PowerPoint has a place in eLearning development. I’ve worked with hundreds of PPT files over the years, from standard presentations to pre-production storyboards to ILT conversion. Here are some ideas how to fit PowerPoint in to your eLearning production process.
- Instructional Design: PPT can be a great storyboarding tool, helping develop the presentation and overall flow from one concept or process to the next. Establish base knowledge early in the piece; for example, offer a mnemonic for helping remember what acronyms they stand for.
- Graphic Design: just as detailed a consideration needs to be made for the overall UI, the content, and related media assets. Elements like callout boxes may vary in size and position but the overall style must be consistent, and keep image styles similar (i.e. avoid mixing clip art and phto-quality images). Establish a Style Guide!
- Styles: PPT offers many ‘styles’ for text content or you can create custom styles; either way, apply them consistently. Do your bullet points end with periods? Always? (check your Style Guide).
- Slide Master: understand and use it to help establish consistent screen styles and Notes formatting preferences (i.e. narration scripts or author notes?)
- Templates(?):Start with a ‘blank slate’ to organize your ideas clearly, avoid getting trapped into the standard PPT templates. Proper use of Slide Masters and some basic design skills, a custom UI design can really help your courseware stand out from all the template-based stuff.

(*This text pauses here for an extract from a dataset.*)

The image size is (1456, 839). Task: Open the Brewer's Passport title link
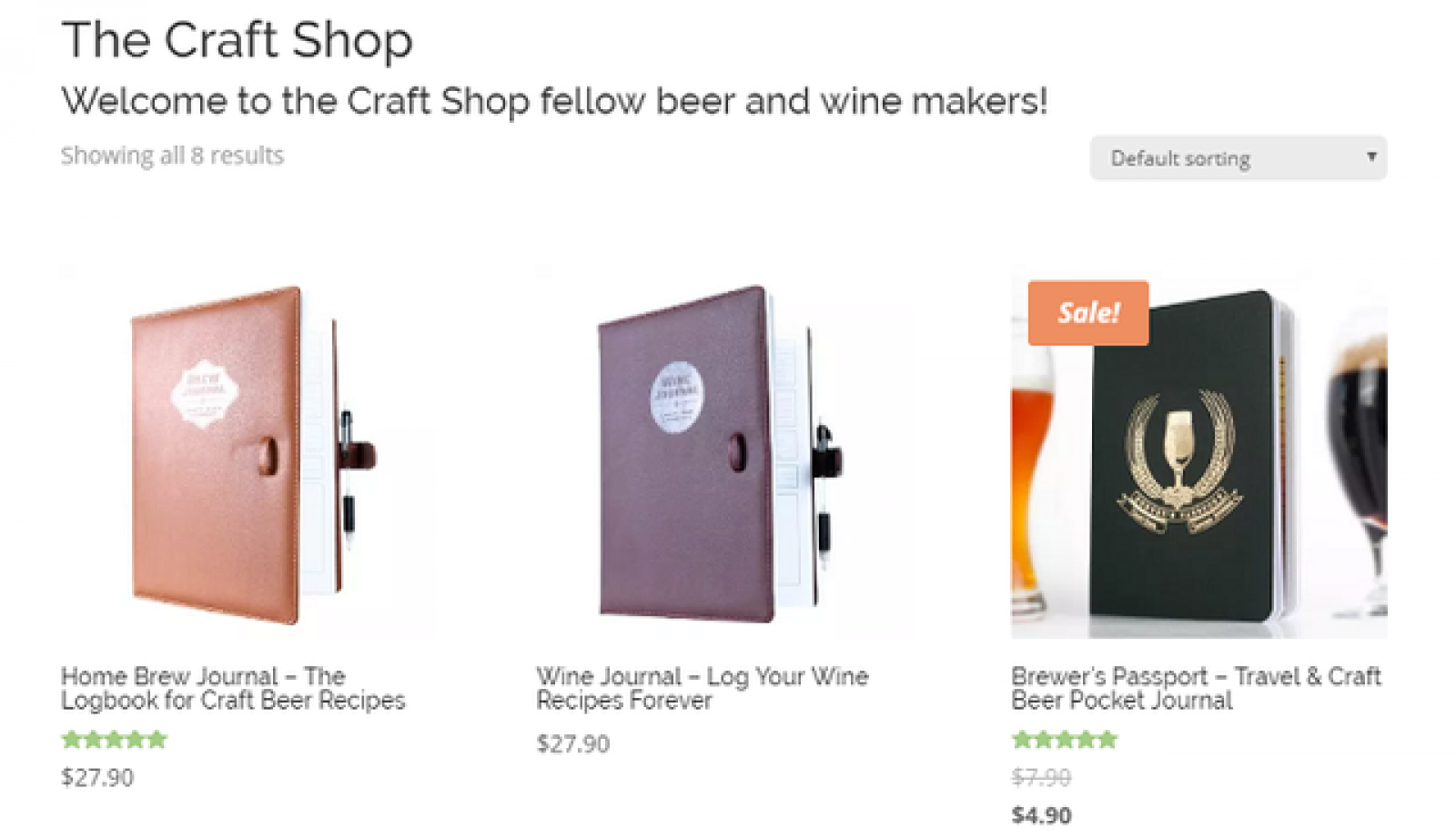coord(1196,688)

- Media: Use multimedia and ‘SmartArt’ to grab the learner’s attention. Multimedia not only helps with the overall creativity factor of your development and can really help with engagement and retention. Whether it’s a simple animation created in PPT or video, well-designed media can really help drive home your objectives. BUT use it wisely (blinking text is still a bad idea).
- Audio: You can also record audio directly in PowerPoint. I prefer to use professional narrators for most courses, doing your own ‘scratch track’ directly in the PPT deck is a fine idea. Once you have the slides built, write out a script (you’re watching Accessibility requirements, right?) and record your scratch track for timing and previews.

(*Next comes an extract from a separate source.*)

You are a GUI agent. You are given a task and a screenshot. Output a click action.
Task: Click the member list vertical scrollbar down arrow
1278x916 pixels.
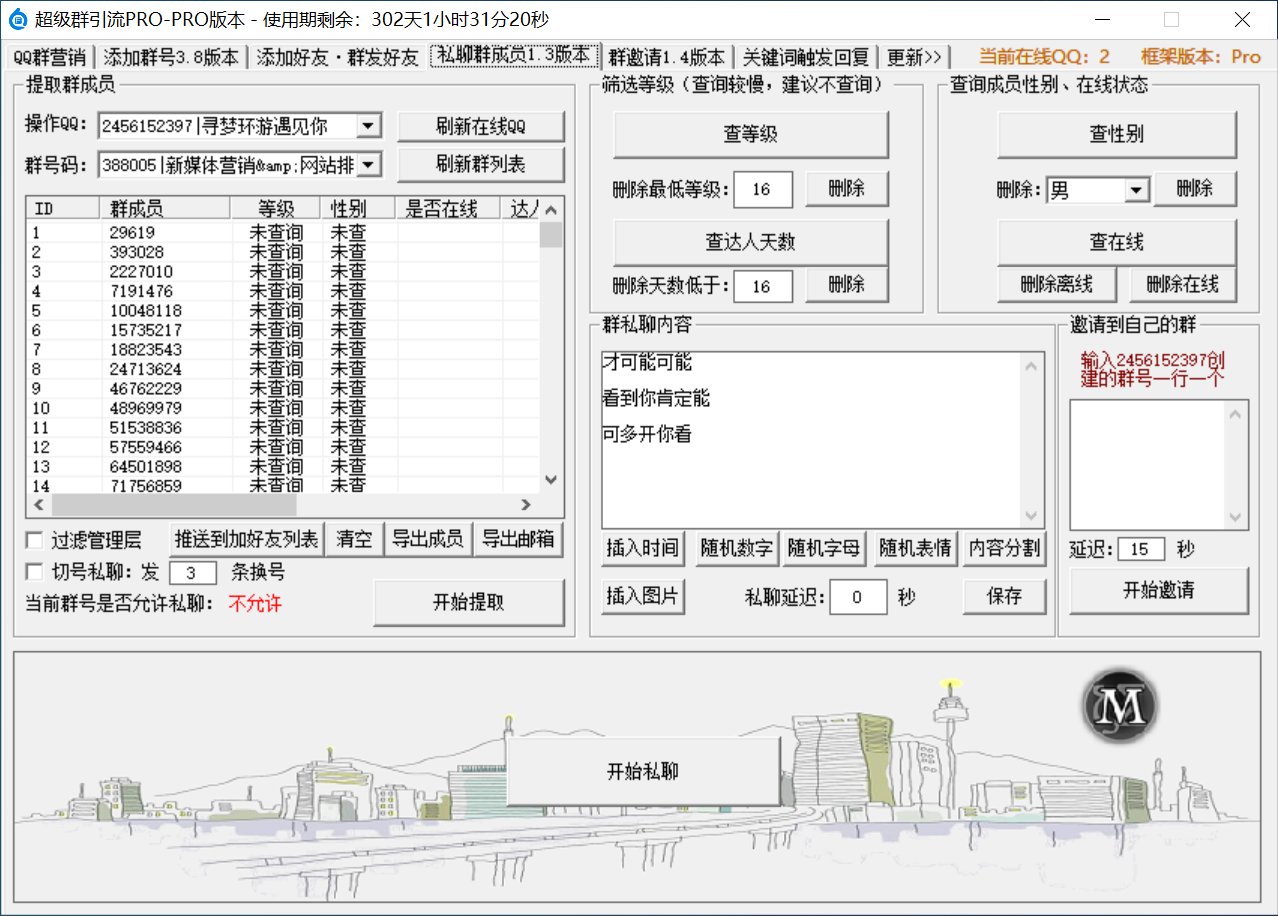coord(551,481)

Many tools can then take your PowerPoint and do a straight ‘conversion’ to a SCORM (or xAPI) compliant course for LMS delivery. Articulate Presenter Suite and Storyline both do a decent job of this. Captivate, on the other hand…don’t do the conversion; save yourself trouble and just rebuild in Captivate natively.
Regardless of the tool, it’s not just about presenting the information – learners retain more through engagement, interactivity, relevancy, and practice. Regardless of the actual development tool you choose, using PowerPoint to help prep for interactive courseware has several benefits.